◆ Stored records ◆
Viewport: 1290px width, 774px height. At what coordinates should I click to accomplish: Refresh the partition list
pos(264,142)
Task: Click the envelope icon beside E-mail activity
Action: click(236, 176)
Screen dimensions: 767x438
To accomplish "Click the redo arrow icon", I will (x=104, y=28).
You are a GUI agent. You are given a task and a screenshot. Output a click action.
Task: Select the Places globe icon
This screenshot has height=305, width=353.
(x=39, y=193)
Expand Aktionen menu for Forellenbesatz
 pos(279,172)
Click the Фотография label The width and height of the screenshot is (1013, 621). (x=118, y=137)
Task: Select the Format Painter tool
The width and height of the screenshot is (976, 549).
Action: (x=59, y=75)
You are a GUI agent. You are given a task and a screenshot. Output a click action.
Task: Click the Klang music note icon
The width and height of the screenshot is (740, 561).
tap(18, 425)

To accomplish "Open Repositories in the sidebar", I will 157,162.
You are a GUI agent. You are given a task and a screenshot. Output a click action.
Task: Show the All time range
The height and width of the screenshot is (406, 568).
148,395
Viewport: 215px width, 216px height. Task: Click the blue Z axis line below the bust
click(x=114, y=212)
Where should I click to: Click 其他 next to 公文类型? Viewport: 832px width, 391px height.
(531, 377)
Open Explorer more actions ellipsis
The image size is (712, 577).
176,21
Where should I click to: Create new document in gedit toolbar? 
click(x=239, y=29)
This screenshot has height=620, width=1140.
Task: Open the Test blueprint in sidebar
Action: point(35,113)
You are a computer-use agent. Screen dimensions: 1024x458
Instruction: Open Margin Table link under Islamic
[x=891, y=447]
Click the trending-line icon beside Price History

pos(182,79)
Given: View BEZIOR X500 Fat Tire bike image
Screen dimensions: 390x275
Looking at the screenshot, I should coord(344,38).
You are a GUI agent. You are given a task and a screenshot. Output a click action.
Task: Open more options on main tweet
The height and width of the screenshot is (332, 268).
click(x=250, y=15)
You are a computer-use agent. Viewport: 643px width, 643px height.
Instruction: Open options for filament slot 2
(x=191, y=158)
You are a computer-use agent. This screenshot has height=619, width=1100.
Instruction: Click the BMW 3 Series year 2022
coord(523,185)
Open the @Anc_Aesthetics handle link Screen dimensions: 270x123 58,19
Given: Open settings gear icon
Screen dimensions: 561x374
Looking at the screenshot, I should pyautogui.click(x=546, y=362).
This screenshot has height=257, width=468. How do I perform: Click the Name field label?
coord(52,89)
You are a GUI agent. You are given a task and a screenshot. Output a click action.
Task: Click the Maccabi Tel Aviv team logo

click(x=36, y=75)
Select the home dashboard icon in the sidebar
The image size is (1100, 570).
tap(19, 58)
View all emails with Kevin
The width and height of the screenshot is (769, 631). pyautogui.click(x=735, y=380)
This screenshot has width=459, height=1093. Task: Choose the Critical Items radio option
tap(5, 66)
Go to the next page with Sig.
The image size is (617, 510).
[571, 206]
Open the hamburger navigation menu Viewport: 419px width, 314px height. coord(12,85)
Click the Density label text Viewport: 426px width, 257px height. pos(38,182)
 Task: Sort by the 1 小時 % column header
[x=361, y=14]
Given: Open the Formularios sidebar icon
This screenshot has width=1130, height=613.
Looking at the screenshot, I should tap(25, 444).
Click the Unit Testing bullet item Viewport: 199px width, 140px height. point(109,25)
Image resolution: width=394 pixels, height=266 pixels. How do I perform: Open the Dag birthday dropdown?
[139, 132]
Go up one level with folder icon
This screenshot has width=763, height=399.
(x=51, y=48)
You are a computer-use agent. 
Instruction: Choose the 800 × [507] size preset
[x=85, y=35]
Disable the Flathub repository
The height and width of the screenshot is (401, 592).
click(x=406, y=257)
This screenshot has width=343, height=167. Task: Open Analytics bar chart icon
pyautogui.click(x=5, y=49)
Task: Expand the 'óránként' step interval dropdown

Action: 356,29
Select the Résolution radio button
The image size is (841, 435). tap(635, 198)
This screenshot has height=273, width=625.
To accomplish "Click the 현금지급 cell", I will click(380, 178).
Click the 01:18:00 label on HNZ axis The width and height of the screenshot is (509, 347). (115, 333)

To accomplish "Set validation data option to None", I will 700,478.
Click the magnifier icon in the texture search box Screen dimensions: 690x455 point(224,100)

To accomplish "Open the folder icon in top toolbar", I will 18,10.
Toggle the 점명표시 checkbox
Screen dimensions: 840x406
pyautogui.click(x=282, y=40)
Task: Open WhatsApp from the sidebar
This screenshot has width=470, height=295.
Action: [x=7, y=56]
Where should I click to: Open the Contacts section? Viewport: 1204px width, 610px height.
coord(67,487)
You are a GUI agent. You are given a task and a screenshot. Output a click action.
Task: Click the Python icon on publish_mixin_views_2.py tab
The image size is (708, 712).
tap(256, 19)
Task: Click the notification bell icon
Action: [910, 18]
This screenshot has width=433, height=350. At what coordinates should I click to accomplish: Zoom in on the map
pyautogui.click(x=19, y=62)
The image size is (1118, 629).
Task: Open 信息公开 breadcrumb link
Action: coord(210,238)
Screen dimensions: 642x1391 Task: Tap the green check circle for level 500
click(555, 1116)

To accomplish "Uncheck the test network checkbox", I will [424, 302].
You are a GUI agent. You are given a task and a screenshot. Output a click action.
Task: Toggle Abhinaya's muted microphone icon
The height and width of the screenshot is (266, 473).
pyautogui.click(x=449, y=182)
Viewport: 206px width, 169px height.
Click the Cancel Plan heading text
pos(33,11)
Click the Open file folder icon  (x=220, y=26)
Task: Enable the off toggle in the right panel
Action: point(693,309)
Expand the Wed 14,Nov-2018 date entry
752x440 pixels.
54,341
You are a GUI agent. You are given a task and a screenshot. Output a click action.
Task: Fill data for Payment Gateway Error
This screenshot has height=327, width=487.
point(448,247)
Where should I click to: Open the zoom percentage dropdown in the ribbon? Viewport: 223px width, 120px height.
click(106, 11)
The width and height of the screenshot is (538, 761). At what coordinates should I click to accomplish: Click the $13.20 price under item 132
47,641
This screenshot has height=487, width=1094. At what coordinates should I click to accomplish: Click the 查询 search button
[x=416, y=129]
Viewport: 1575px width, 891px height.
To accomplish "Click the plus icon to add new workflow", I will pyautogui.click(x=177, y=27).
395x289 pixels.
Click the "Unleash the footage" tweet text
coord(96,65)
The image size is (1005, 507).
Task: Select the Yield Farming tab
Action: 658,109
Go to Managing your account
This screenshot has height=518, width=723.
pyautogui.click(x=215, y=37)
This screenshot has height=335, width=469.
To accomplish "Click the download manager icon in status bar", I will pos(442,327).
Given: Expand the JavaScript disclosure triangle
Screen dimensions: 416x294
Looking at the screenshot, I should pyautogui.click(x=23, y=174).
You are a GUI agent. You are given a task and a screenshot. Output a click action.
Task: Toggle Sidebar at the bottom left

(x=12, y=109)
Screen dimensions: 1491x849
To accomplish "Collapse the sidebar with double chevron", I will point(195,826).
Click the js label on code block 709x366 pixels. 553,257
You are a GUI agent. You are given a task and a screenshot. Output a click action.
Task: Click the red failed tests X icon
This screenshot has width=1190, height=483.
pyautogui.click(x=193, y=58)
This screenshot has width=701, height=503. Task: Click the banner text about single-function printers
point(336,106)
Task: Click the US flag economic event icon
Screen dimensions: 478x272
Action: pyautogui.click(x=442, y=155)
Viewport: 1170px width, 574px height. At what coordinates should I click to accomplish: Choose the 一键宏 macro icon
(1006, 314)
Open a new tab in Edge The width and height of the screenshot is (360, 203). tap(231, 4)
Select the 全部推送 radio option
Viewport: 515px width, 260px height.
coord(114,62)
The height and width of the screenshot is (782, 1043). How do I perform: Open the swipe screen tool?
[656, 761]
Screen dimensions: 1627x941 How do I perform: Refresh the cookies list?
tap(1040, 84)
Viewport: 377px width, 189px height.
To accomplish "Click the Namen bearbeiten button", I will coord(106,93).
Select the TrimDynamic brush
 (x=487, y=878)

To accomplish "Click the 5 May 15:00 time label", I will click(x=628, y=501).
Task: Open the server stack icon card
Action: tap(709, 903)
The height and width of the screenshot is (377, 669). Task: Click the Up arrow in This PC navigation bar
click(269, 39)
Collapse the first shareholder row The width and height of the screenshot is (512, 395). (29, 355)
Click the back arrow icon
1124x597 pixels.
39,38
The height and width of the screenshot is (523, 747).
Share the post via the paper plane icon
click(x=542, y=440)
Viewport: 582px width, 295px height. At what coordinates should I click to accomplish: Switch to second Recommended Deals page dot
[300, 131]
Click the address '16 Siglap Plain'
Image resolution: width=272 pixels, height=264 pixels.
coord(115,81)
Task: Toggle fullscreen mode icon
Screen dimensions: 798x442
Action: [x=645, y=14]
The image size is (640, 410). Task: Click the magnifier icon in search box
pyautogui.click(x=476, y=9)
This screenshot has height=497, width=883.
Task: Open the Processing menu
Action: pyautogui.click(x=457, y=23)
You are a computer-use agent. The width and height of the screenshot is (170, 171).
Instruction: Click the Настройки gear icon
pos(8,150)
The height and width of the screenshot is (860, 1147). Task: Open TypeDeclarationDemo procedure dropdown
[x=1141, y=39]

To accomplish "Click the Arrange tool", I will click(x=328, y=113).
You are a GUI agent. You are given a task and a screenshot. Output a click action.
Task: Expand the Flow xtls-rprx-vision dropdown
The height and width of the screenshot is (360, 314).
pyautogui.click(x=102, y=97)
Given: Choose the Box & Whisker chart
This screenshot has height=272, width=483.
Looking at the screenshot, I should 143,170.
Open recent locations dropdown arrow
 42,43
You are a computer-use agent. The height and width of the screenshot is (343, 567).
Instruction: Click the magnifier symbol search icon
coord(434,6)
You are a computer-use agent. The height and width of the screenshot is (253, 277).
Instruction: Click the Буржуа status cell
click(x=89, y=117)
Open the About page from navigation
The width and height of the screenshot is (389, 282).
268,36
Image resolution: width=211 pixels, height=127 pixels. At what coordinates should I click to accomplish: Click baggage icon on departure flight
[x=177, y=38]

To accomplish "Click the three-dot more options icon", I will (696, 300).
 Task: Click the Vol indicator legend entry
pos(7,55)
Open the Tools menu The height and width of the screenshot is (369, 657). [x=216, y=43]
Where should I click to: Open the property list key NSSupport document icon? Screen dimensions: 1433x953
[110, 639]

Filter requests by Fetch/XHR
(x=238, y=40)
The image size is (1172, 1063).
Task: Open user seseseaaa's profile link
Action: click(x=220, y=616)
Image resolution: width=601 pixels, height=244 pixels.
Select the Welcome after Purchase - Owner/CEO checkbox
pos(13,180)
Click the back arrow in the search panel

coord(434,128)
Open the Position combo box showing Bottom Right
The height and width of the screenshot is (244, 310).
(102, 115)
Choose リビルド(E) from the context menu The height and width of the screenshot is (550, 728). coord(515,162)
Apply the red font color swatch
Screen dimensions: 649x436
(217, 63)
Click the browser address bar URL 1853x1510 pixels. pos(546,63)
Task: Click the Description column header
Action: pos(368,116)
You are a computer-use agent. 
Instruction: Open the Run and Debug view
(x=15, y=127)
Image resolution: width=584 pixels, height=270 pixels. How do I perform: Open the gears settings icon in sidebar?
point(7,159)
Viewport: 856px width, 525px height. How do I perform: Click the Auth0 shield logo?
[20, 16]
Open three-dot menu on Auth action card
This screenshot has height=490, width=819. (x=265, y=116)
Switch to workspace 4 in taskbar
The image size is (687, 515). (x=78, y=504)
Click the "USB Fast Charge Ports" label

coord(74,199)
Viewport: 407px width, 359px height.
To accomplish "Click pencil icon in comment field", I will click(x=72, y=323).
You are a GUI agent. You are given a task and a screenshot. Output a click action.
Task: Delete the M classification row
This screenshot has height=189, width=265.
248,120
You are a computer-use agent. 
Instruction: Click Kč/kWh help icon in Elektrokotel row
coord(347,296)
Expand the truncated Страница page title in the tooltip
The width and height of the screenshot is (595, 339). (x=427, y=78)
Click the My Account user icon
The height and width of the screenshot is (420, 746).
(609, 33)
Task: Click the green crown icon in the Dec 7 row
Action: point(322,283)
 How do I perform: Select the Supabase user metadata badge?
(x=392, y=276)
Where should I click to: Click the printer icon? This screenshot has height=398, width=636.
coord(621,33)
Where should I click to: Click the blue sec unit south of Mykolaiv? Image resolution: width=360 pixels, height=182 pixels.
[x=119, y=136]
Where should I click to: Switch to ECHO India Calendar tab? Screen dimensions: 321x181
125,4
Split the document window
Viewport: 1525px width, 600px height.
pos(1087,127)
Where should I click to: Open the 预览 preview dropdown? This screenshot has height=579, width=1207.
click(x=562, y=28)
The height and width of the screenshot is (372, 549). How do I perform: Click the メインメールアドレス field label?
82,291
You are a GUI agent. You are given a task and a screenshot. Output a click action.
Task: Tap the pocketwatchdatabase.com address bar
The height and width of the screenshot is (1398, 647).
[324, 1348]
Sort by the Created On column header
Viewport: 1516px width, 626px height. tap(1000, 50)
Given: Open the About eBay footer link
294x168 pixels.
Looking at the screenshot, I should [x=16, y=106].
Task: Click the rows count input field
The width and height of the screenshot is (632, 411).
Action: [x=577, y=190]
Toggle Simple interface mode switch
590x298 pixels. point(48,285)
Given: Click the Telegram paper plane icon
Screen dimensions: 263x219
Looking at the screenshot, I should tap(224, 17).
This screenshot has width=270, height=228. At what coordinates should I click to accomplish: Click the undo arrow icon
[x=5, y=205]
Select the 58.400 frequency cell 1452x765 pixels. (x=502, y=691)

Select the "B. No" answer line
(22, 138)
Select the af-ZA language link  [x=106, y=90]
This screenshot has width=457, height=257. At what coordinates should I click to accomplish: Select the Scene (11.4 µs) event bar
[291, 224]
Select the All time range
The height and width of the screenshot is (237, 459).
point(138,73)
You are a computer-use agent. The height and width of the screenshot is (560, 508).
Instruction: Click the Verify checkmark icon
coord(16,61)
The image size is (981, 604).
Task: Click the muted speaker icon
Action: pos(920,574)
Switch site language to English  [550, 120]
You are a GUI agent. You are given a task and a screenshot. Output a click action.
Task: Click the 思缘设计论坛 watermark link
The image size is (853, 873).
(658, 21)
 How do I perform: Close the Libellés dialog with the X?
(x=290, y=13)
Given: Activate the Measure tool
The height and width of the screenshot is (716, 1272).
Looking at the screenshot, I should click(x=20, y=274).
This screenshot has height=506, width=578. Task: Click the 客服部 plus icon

◆ Task brief ◆
Please update the listing from the line containing "Where should I click to: Click the printer" through the line containing "590x298 pixels. point(48,285)" by replacing "address bar" with "URL bar", keeping everything else the same. Return only those lines.

◆ The response ◆
Where should I click to: Click the printer icon? This screenshot has height=398, width=636.
coord(621,33)
Where should I click to: Click the blue sec unit south of Mykolaiv? Image resolution: width=360 pixels, height=182 pixels.
[x=119, y=136]
Where should I click to: Switch to ECHO India Calendar tab? Screen dimensions: 321x181
125,4
Split the document window
Viewport: 1525px width, 600px height.
pos(1087,127)
Where should I click to: Open the 预览 preview dropdown? This screenshot has height=579, width=1207.
click(x=562, y=28)
The height and width of the screenshot is (372, 549). How do I perform: Click the メインメールアドレス field label?
82,291
You are a GUI agent. You are given a task and a screenshot. Output a click action.
Task: Tap the pocketwatchdatabase.com URL bar
The height and width of the screenshot is (1398, 647).
[324, 1348]
Sort by the Created On column header
Viewport: 1516px width, 626px height. tap(1000, 50)
Given: Open the About eBay footer link
294x168 pixels.
Looking at the screenshot, I should [x=16, y=106].
Task: Click the rows count input field
The width and height of the screenshot is (632, 411).
Action: [x=577, y=190]
Toggle Simple interface mode switch
590x298 pixels. point(48,285)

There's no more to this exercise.